For real though, I've sprained my ankles more times than I can count, and I really did do the exact same thing every damn time. Relating it to emotional pain processing makes so much sense I could actually feel the processing.
My personal shame spiral had more to do with OBS, and her family than anything else. Maybe some would say it was a good shame spiral for a WS to have, but it really was unhealthy. I focused for too long so acutely on the fact that I had helped ruin another women's family, broken the girl code, and caused an innocent woman pain. I understand all of those are things I needed to recognize, but I focused on them at the expense of admitting the damage I had done to my OWN family.
I was shaming myself for things I really should have been, but I was prioritizing all wrong. I should have put all of my focus on my own family. I should have been putting our healing above throwing a pity party over how terrible I was to someone else's.
Should I feel awful for the other family's pain? A resounding yes. I always will. Prioritizing them over my own however, was a cop-out, and a pretty flipping horrible thing to do to my own already traumatized BH. I thought he would leave me. I didn't think he would care enough to be hurt. Hello cowardly exit A.
Admittedly, I still sometimes struggle with this. I find myself glued to the posts about speaking to the OW, forgiving the AP, ways to punish the former AP, revenge on an AP, and so on.
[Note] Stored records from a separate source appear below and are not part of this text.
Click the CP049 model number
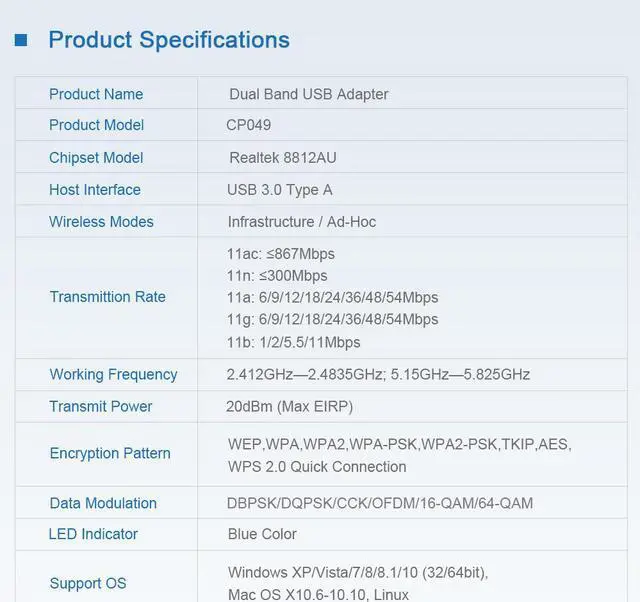click(249, 125)
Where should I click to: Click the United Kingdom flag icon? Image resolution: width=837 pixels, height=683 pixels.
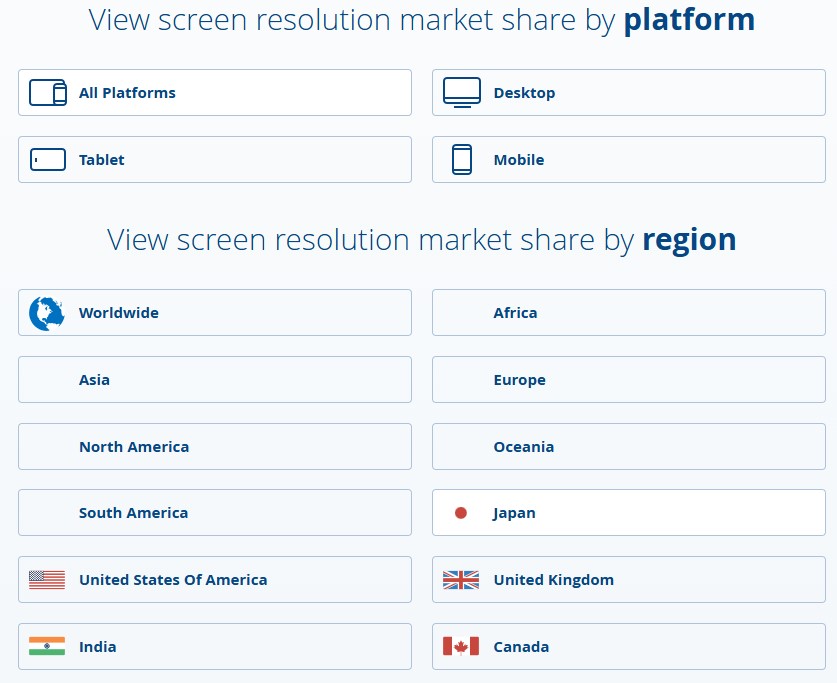(461, 580)
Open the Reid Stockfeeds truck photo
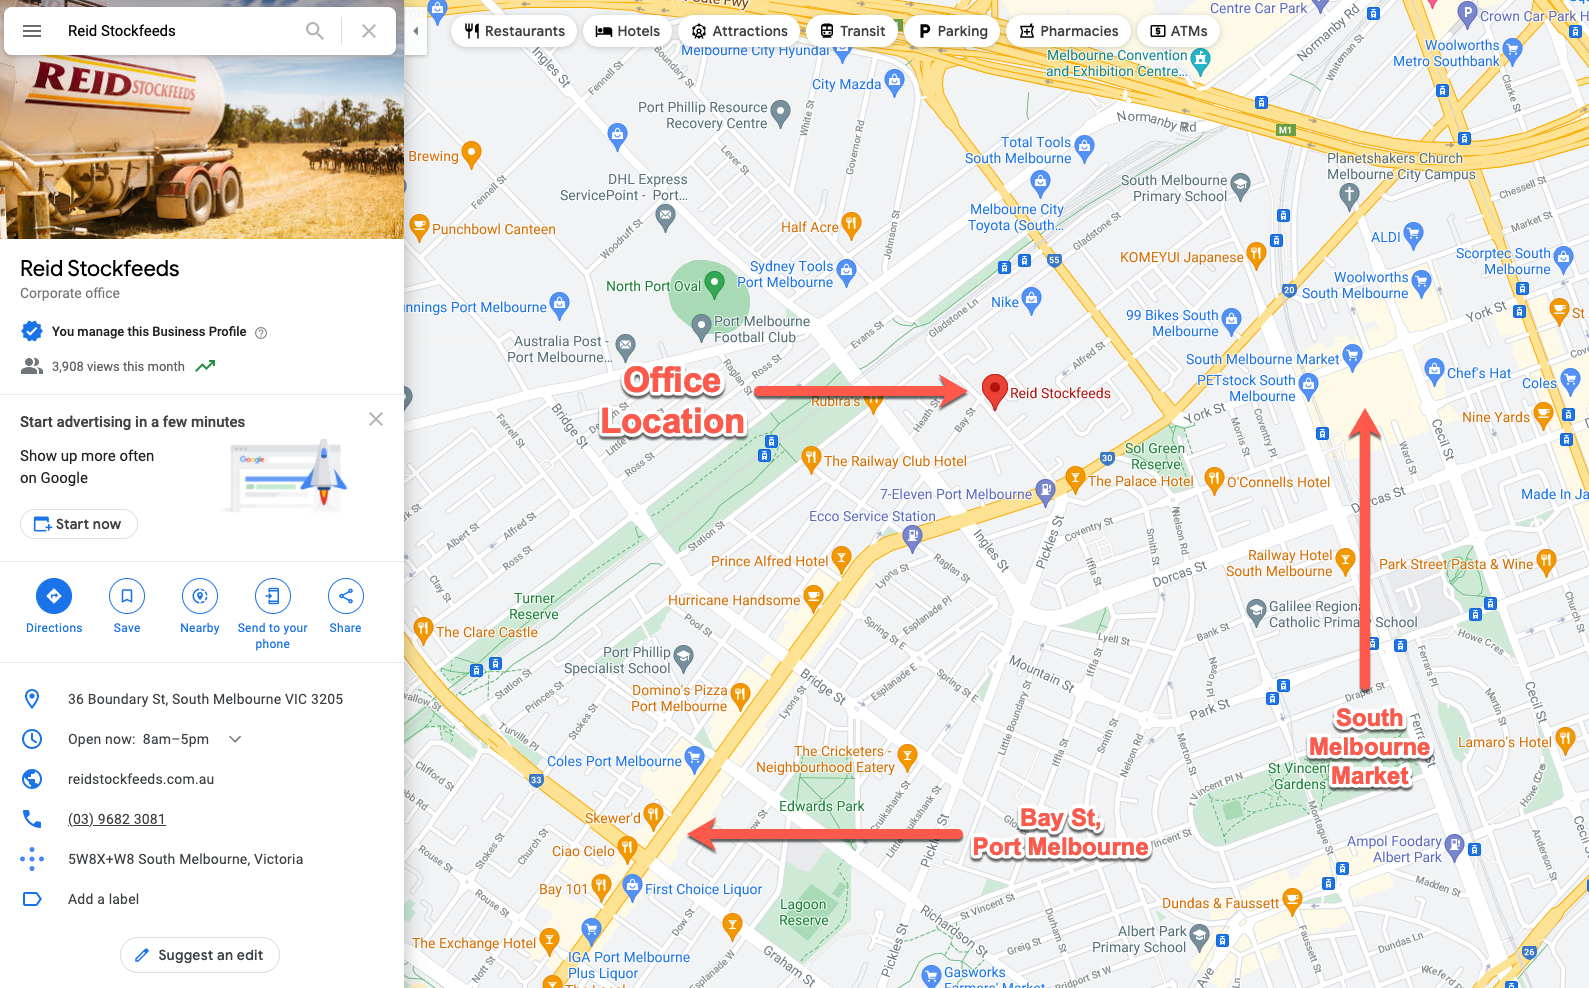This screenshot has width=1589, height=988. point(202,147)
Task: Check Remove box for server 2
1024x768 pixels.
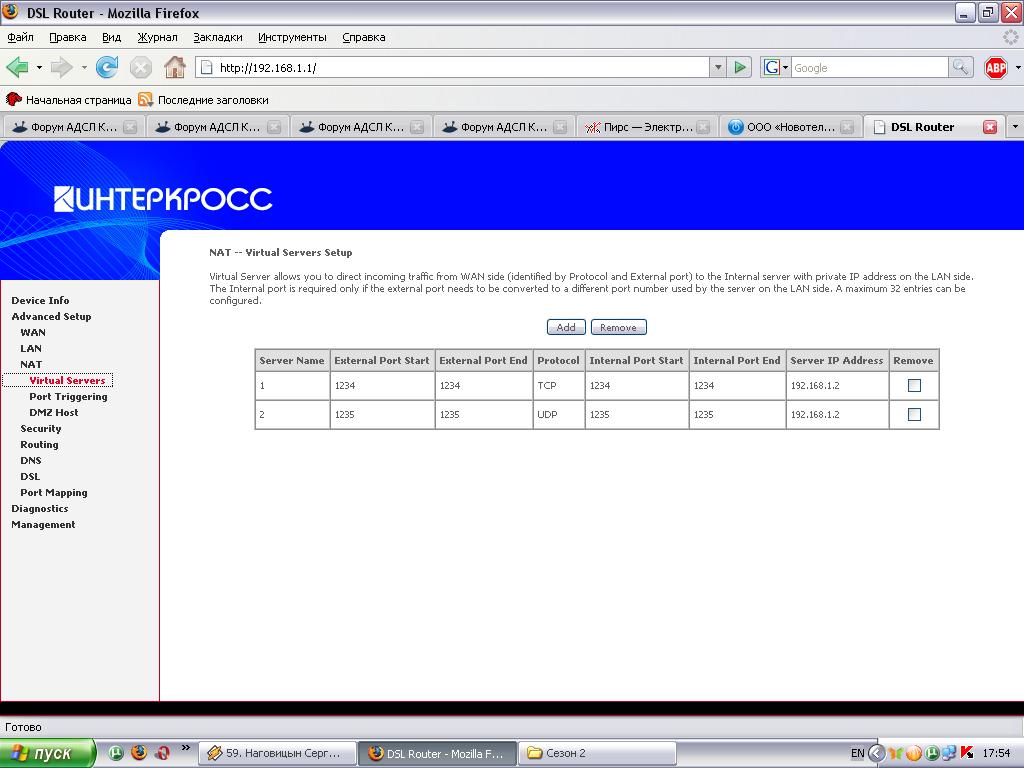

I find myself looking to be punished in all the areas I was shown grace instead of the punishment I feel I deserved.
I do still sometimes pray for ex AP's wife, his family, and their healing. I do hope he has become a safe partner for her, but I don't care how he is personally. I will never try to find out the answer, but I will always hold my affair repercussions as a reminder that the collateral damage within our own selfish actions reaches far above what we, at our most selfish point, could ever fathom.